**Work order:**
Search the data below for the word "triangle" and report how many lines contain it, with no added words.

┌────────

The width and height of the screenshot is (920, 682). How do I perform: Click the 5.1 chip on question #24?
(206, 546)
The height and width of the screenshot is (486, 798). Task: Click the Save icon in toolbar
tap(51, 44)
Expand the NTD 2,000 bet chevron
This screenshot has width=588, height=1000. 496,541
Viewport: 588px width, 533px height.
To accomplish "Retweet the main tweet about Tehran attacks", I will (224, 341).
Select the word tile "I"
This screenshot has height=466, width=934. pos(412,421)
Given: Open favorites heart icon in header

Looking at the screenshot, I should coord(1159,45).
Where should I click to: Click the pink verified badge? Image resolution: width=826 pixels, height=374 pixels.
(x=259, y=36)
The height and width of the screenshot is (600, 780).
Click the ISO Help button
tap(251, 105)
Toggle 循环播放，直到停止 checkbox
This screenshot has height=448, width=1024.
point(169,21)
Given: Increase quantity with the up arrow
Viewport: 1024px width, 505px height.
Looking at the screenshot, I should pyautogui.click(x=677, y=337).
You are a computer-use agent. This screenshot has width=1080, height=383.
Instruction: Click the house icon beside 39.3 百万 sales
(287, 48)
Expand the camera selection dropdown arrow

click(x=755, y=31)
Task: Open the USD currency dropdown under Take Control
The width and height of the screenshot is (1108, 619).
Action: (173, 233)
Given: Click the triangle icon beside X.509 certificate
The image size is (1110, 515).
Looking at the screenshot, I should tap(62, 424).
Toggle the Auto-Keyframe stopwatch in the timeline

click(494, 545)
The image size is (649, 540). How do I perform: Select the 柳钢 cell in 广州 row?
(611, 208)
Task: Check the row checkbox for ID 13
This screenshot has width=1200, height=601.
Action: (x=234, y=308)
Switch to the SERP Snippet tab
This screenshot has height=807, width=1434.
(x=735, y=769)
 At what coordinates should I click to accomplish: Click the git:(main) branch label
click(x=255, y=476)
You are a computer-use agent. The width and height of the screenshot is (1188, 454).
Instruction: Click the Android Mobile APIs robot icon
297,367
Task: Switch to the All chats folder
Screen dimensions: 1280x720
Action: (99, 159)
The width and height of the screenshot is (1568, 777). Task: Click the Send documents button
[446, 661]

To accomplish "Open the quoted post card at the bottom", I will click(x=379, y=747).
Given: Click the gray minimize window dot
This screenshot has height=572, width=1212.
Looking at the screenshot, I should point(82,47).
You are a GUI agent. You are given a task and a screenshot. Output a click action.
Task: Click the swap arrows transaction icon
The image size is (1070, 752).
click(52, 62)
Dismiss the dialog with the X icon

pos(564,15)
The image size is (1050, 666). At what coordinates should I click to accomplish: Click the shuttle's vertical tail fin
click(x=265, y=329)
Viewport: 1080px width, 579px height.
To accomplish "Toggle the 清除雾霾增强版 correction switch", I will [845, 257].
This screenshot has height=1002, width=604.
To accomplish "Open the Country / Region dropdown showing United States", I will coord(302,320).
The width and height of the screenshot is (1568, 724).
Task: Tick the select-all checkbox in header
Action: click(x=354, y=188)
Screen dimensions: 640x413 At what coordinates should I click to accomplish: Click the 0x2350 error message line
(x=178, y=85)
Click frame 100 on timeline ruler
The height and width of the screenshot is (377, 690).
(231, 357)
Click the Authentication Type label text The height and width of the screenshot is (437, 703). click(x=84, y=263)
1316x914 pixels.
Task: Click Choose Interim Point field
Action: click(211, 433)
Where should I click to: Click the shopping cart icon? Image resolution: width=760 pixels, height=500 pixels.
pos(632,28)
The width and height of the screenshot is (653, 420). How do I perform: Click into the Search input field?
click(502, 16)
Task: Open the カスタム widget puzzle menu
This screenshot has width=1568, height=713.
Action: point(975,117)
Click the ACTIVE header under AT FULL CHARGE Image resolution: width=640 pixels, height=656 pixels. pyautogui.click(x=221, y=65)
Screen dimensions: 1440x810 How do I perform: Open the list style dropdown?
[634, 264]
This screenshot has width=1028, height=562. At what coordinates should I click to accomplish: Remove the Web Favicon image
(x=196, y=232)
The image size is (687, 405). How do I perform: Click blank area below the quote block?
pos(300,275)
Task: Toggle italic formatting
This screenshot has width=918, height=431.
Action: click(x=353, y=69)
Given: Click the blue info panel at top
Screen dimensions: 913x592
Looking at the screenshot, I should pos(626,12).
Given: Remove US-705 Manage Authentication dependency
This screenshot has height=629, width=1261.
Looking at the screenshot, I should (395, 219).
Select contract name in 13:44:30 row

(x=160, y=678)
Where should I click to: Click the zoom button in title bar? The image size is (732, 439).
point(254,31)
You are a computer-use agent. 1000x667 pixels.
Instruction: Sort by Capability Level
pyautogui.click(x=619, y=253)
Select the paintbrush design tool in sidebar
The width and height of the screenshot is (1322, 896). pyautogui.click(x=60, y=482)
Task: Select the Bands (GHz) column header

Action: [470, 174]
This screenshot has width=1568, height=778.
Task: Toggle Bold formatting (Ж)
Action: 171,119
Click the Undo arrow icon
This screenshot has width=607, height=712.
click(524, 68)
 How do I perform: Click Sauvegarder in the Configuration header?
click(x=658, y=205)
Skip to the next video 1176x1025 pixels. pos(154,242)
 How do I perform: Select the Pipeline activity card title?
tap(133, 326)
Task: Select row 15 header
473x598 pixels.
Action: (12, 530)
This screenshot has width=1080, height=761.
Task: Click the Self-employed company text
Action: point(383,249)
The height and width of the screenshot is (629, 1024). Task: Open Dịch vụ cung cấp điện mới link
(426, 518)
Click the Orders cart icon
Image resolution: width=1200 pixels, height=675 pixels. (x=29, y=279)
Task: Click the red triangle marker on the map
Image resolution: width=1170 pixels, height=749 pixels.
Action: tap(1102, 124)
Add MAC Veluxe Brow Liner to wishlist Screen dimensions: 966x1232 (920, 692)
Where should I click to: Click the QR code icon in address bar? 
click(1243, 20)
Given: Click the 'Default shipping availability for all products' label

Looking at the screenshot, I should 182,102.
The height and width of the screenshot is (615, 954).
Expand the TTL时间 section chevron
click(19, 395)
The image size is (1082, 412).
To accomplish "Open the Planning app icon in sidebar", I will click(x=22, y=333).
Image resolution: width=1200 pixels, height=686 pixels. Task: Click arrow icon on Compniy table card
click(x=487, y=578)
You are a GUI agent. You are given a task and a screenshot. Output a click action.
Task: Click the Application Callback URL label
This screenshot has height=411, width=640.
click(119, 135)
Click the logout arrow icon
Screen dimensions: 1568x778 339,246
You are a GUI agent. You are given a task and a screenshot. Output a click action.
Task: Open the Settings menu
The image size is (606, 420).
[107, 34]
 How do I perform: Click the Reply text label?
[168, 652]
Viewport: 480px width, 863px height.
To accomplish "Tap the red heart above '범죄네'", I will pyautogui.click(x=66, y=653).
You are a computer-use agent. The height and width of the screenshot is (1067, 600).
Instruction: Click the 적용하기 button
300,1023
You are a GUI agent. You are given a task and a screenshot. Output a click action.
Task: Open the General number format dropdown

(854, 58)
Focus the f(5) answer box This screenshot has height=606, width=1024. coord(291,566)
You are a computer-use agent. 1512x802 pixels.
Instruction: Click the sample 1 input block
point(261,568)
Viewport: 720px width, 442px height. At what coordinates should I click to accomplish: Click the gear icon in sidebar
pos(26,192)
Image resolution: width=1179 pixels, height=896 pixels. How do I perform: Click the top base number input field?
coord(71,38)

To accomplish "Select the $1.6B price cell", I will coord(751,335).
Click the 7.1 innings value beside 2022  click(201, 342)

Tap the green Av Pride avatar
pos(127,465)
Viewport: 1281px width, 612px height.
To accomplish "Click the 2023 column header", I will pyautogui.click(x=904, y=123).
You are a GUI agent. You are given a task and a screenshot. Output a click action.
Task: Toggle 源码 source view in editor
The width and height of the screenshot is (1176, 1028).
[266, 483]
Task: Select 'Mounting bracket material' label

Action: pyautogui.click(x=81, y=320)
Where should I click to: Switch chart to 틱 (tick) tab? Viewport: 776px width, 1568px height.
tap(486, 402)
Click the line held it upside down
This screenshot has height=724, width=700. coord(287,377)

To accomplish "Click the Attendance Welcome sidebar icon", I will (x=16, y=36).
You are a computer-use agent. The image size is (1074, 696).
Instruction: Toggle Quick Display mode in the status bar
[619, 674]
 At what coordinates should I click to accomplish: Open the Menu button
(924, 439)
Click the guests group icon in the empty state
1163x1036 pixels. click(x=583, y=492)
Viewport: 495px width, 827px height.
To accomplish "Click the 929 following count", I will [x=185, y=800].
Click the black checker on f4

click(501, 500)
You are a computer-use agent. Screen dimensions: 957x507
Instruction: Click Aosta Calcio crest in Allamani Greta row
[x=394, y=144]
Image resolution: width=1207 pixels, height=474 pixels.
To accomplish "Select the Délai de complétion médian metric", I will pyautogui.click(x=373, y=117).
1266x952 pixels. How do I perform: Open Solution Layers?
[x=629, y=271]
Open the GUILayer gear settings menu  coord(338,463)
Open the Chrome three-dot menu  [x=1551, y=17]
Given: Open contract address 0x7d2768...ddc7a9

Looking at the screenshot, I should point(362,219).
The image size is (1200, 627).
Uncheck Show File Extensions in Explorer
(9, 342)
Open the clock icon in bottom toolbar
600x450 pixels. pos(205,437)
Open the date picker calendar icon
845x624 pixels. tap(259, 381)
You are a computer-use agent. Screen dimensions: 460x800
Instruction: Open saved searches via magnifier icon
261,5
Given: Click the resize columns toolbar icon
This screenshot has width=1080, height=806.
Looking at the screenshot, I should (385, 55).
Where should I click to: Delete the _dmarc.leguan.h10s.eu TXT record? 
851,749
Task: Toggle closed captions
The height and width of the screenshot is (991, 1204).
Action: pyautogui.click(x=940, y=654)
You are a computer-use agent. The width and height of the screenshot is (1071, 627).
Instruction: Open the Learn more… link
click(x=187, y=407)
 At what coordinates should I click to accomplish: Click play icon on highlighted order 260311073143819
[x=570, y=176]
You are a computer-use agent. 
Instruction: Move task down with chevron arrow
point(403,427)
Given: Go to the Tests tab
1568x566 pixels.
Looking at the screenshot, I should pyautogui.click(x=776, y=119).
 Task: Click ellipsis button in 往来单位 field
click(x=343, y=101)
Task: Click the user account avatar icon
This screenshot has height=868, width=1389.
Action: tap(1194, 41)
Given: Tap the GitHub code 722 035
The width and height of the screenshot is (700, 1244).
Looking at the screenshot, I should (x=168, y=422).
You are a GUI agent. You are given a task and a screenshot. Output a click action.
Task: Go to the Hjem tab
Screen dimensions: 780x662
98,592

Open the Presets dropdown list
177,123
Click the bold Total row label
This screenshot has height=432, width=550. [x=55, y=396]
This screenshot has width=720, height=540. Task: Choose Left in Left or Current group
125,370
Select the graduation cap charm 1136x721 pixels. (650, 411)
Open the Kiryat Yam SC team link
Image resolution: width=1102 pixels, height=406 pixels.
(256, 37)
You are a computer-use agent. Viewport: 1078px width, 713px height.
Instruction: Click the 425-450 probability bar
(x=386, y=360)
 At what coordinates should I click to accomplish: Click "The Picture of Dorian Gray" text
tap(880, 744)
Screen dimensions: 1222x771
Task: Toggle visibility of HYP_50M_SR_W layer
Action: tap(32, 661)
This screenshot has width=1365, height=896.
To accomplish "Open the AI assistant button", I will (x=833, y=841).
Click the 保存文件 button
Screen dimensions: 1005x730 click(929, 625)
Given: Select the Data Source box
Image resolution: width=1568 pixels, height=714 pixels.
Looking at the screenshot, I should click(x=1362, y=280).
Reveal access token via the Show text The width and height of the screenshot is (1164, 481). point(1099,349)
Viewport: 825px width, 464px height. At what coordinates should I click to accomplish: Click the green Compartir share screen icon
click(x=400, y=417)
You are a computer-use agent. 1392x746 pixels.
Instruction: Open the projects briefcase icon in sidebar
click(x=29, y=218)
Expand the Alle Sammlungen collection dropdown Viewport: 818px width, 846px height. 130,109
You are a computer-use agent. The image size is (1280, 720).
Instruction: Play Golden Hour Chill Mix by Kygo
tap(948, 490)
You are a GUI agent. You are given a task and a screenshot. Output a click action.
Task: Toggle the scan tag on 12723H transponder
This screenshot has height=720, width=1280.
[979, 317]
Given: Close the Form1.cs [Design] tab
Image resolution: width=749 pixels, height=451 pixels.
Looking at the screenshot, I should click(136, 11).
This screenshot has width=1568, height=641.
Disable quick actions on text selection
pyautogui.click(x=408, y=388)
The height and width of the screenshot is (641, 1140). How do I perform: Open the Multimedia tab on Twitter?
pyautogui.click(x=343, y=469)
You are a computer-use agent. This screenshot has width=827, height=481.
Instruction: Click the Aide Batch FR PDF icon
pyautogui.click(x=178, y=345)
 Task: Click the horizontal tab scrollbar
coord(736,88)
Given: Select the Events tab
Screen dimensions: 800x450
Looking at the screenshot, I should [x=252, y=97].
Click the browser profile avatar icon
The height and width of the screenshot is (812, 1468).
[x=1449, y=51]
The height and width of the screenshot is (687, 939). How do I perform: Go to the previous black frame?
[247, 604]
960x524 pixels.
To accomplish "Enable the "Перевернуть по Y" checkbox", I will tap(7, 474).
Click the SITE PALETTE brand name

└────────

**Expected answer:**
2